L’innovation sociale se fait une place dans les politiques régionales

Avant même l’apparition de l’innovation sociale dans la loi ESS, des collectivités l’ont en effet  prise en compte. « Pendant longtemps, on ne parlait que d’innovation technologique, explique Patricia Andriot, vice-présidente de la Région Champagne-Ardenne en charge de l’ESS. Aujourd’hui, l’innovation sociale se fait une place dans nos outils régionaux : schéma de développement économique, mais aussi appel à projets socialement innovants,  Innovac, laboratoire d’innovation des politiques publiques et chaire Sciences humaines et innovation sociale. Mais depuis une vingtaine d’années, on faisait déjà localement de l’innovation sociale sans la nommer, avec des systèmes de garde d’enfants, des maisons de santé ou des circuits courts alimentaires. »

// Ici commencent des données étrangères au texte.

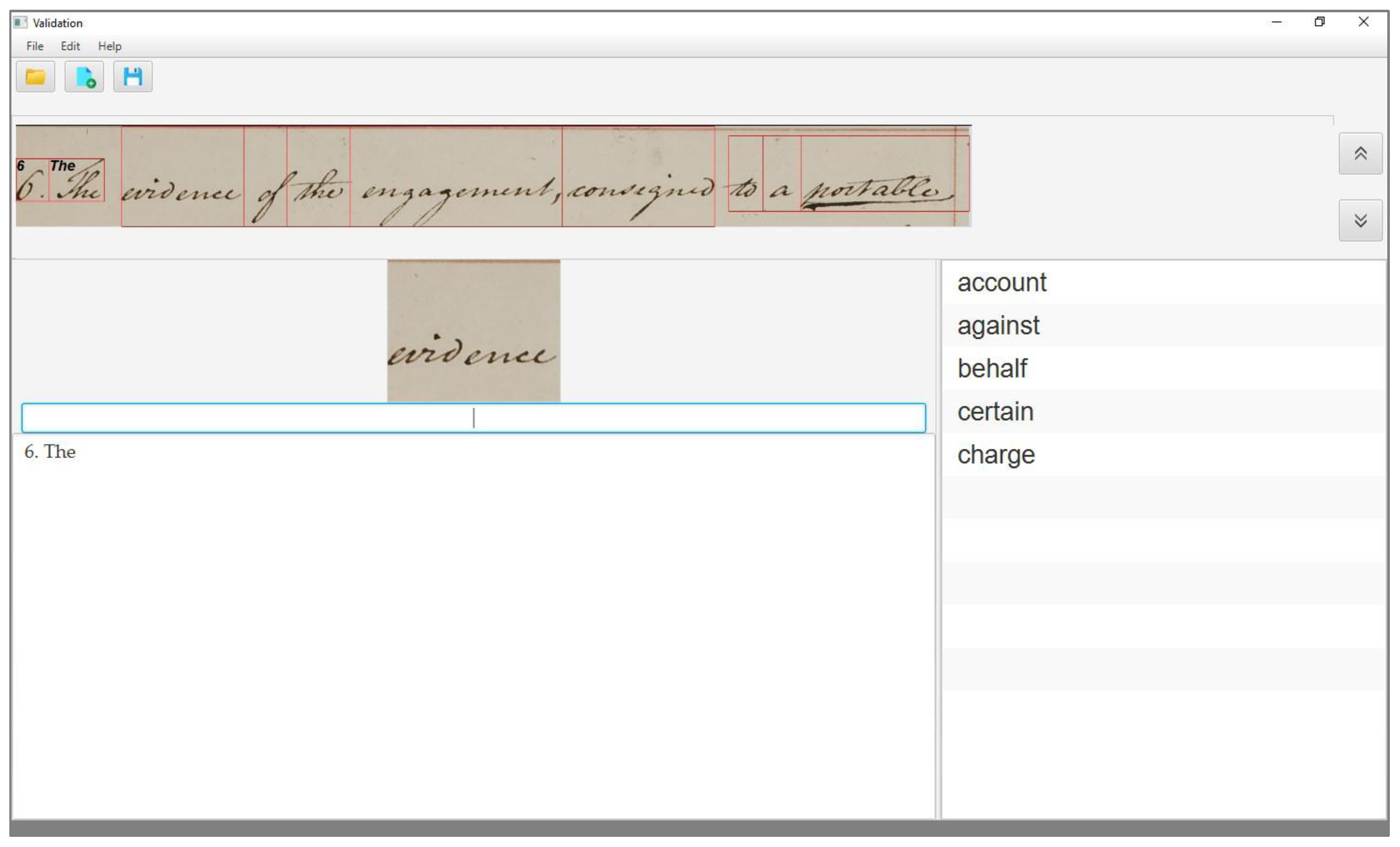This screenshot has width=1400, height=847.
Task: Click the open folder toolbar icon
Action: 35,77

Partir des besoins sociaux et non de l’innovation sociale

À l’échelle nationale, Jean-Benoît Dujol, délégué interministériel à la Jeunesse, a souligné  que les acteurs associatifs doivent, pour obtenir des financements, partir des besoins sociaux (vieillissement, transition énergétique, jeunesse) et non de l’innovation sociale en elle-même. Plusieurs appels à projet en cours ou à venir semblent particulièrement destinés aux structures de l’économie sociale et solidaire : fonds d’expérimentation pour la jeunesse, la France s’engage (avec de nouveaux lauréats annoncés en février) et surtout le PIA Jeunesse, un nouvel appel à projets lancé le mois prochain. « Avec l’appui des aides européennes, explique Jean-Benoît Dujol, des nouvelles actions publiques orientées vers la jeunesse ont pu naître : lutte contre le décrochage scolaire, aide au  permis de conduire, garantie-jeunes. »

A l’échelle européenne le paquet Investissement sociaux décline des possibilités de financement

L’échelon européen s’est emparé des outils de l’innovation sociale depuis 2010, notamment pour des objectifs d’accès à l’emploi et de lutte contre la pauvreté. « Le paquet Investissements sociaux (SIP) adopté en 2013 décline une série de financements ad hoc, a souligné Aurelio Fernandez Lopez, chef de bureau à la DG Emploi, Affaires sociales et Inclusion de la Commission européenne. Des réseaux français comme les entreprises d’insertion Envie ou les entrepreneurs sociaux d’Ashoka, ont pu être soutenus. » D’autres programmes prennent aussi en compte l’innovation sociale, comme Progress (notamment sur la microfinance), EASI (finance sociale et entrepreneuriat), ainsi que le FSE (5 % des crédits gérés par les Régions doivent être consacrés à l’innovation sociale).

Penser l’économie autrement

Si les soucis d’accès au financement ont suscité nombre d’interrogations, Patricia Andriot, vice-présidente de la Région Champagne-Ardenne, en charge de l’ESS a tenu à rappeler que « l’innovation sociale devait surtout être le moyen de penser autrement l’économie et de trouver de nouvelles méthodes pour mesurer les différentes richesses des hommes et des territoires ».